- Stated task:
Format everything from the line containing "Click the bottom-row green Y-axis icon" down to the line containing "pyautogui.click(x=255, y=90)" as a Markdown table with two columns, No. and Text, giving each line its row number. Skip blank lines and include nothing outside that range.
*** Raw data
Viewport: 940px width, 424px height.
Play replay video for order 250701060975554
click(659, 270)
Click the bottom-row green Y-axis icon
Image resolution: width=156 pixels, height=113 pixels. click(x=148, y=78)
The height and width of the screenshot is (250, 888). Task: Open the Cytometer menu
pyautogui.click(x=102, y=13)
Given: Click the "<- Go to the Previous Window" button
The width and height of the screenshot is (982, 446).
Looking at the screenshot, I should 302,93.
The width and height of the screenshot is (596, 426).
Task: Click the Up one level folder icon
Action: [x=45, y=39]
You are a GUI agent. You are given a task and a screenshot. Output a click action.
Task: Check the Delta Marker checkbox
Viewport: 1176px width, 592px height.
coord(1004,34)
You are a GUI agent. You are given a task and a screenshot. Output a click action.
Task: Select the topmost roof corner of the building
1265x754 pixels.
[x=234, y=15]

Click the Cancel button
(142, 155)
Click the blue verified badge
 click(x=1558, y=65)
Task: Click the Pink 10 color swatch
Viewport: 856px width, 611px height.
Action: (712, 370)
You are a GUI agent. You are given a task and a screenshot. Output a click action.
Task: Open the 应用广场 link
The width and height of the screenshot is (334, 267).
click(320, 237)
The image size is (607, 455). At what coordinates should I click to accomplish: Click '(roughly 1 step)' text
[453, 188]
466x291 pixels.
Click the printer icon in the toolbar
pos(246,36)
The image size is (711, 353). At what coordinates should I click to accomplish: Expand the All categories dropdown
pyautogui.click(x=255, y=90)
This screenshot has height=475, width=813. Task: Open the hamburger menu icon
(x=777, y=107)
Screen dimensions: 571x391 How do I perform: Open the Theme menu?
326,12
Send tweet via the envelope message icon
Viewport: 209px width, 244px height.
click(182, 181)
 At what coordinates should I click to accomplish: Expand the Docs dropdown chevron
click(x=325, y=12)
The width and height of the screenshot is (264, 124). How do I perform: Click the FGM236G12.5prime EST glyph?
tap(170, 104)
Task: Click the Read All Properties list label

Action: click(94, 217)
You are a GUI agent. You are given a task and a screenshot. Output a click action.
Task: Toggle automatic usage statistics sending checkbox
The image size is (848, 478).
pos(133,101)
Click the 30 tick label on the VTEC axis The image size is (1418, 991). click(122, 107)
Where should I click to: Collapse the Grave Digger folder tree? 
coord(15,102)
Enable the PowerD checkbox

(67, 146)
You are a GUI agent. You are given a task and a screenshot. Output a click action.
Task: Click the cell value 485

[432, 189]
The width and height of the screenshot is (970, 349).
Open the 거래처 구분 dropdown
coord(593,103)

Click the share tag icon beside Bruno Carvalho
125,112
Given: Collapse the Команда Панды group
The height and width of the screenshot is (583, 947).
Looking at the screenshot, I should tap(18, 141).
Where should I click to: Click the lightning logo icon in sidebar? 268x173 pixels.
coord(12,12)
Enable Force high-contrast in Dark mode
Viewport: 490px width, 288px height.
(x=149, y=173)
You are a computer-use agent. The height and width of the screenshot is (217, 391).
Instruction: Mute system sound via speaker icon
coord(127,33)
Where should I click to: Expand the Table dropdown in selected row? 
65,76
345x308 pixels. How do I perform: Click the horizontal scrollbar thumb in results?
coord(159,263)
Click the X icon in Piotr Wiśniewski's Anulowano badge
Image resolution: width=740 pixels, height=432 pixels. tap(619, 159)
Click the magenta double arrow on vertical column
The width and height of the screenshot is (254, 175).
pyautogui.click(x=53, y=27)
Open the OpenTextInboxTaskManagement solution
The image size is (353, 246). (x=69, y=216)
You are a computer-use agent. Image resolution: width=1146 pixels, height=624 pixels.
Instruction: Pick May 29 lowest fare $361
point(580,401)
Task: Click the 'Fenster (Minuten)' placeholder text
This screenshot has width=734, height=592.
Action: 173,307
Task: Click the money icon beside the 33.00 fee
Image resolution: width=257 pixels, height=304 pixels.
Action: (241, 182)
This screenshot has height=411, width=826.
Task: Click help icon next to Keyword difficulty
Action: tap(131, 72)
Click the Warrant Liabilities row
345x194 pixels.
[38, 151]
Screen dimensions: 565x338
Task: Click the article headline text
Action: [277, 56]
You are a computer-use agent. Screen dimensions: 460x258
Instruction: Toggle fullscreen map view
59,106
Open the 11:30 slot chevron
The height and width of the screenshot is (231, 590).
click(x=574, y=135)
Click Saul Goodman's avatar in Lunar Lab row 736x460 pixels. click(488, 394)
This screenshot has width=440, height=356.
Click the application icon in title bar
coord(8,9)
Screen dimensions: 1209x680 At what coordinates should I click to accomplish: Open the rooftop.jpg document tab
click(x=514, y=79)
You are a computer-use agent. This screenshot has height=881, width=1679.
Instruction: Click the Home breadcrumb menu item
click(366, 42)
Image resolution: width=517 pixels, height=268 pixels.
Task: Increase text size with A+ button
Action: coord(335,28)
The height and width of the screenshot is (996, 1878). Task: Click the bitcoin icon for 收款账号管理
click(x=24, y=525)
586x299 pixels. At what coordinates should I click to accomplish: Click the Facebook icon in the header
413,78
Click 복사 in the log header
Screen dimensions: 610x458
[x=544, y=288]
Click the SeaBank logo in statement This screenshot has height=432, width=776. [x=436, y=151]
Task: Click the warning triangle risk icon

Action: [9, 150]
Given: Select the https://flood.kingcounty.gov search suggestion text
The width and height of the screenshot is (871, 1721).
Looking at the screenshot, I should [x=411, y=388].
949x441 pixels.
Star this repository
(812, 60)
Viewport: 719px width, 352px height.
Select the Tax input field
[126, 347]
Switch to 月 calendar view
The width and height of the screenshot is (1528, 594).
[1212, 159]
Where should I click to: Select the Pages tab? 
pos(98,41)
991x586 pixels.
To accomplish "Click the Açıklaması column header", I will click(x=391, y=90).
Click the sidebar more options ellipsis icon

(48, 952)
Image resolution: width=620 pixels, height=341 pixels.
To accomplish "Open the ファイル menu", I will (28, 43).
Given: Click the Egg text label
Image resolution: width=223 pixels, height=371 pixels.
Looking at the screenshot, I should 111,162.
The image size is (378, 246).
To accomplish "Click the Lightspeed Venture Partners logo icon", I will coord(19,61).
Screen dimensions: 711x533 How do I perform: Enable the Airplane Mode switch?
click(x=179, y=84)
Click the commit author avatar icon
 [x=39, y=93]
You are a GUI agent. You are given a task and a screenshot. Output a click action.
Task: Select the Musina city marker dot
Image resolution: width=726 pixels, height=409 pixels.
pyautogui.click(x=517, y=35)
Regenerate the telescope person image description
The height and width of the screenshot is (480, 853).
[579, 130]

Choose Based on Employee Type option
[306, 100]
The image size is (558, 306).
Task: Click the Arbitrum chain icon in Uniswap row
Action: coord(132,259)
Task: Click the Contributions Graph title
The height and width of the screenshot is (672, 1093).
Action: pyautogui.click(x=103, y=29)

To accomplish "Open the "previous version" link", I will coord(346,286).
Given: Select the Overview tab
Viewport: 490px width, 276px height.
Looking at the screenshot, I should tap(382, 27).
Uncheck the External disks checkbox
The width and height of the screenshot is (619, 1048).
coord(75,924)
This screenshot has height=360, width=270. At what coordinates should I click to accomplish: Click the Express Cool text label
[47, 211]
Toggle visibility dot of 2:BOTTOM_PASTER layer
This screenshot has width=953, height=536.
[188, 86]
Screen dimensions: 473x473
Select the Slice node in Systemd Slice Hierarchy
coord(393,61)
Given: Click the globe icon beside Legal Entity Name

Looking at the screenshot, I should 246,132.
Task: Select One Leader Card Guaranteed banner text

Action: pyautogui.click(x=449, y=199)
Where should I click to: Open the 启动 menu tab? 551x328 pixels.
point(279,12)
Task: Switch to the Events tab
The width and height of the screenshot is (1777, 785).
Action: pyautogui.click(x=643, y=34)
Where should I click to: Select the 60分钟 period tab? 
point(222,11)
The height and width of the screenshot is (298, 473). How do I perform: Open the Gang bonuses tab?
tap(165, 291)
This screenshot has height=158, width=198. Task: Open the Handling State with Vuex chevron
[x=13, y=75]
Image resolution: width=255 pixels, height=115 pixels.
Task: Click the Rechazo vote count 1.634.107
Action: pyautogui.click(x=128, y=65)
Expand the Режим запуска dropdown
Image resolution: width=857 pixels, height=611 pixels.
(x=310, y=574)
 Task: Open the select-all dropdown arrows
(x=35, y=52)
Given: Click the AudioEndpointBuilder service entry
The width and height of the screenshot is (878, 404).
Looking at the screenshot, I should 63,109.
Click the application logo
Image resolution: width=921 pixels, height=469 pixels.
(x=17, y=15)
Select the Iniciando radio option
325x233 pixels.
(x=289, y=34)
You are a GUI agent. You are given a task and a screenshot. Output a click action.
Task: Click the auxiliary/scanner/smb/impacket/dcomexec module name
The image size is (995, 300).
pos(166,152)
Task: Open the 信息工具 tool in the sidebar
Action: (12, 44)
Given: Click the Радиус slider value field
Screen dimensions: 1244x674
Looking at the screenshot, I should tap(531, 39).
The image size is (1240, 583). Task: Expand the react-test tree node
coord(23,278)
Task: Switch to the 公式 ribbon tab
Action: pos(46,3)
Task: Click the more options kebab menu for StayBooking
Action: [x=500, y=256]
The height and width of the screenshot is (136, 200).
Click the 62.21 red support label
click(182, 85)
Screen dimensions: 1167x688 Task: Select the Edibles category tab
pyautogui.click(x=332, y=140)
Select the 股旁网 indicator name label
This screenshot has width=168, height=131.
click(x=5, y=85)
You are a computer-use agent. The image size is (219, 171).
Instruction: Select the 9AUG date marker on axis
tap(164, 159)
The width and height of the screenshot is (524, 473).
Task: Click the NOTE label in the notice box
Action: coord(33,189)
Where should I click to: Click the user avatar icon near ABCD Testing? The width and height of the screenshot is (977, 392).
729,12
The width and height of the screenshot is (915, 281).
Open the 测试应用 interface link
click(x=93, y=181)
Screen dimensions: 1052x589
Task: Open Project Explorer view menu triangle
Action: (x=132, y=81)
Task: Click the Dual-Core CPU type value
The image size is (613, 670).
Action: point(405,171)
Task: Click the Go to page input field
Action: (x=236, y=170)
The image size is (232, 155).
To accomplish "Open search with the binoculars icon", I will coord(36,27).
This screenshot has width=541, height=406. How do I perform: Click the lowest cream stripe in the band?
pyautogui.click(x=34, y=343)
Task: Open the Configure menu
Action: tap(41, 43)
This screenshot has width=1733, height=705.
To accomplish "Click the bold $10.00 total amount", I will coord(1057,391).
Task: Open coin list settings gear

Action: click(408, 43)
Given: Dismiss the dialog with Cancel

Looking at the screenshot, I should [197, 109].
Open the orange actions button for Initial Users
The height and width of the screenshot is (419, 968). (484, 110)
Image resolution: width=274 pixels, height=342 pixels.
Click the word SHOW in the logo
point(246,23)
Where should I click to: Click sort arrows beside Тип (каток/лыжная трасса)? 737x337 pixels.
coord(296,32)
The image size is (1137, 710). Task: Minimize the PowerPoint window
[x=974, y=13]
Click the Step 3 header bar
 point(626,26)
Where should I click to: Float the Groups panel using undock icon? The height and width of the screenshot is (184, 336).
******
- Output below:
| No. | Text |
|---|---|
| 1 | Click the bottom-row green Y-axis icon |
| 2 | Image resolution: width=156 pixels, height=113 pixels. click(x=148, y=78) |
| 3 | The height and width of the screenshot is (250, 888). Task: Open the Cytometer menu |
| 4 | pyautogui.click(x=102, y=13) |
| 5 | Given: Click the "<- Go to the Previous Window" button |
| 6 | The width and height of the screenshot is (982, 446). |
| 7 | Looking at the screenshot, I should 302,93. |
| 8 | The width and height of the screenshot is (596, 426). |
| 9 | Task: Click the Up one level folder icon |
| 10 | Action: [x=45, y=39] |
| 11 | You are a GUI agent. You are given a task and a screenshot. Output a click action. |
| 12 | Task: Check the Delta Marker checkbox |
| 13 | Viewport: 1176px width, 592px height. |
| 14 | coord(1004,34) |
| 15 | You are a GUI agent. You are given a task and a screenshot. Output a click action. |
| 16 | Task: Select the topmost roof corner of the building |
| 17 | 1265x754 pixels. |
| 18 | [x=234, y=15] |
| 19 | Click the Cancel button |
| 20 | (142, 155) |
| 21 | Click the blue verified badge |
| 22 |  click(x=1558, y=65) |
| 23 | Task: Click the Pink 10 color swatch |
| 24 | Viewport: 856px width, 611px height. |
| 25 | Action: (712, 370) |
| 26 | You are a GUI agent. You are given a task and a screenshot. Output a click action. |
| 27 | Task: Open the 应用广场 link |
| 28 | The width and height of the screenshot is (334, 267). |
| 29 | click(320, 237) |
| 30 | The image size is (607, 455). At what coordinates should I click to accomplish: Click '(roughly 1 step)' text |
| 31 | [453, 188] |
| 32 | 466x291 pixels. |
| 33 | Click the printer icon in the toolbar |
| 34 | pos(246,36) |
| 35 | The image size is (711, 353). At what coordinates should I click to accomplish: Expand the All categories dropdown |
| 36 | pyautogui.click(x=255, y=90) |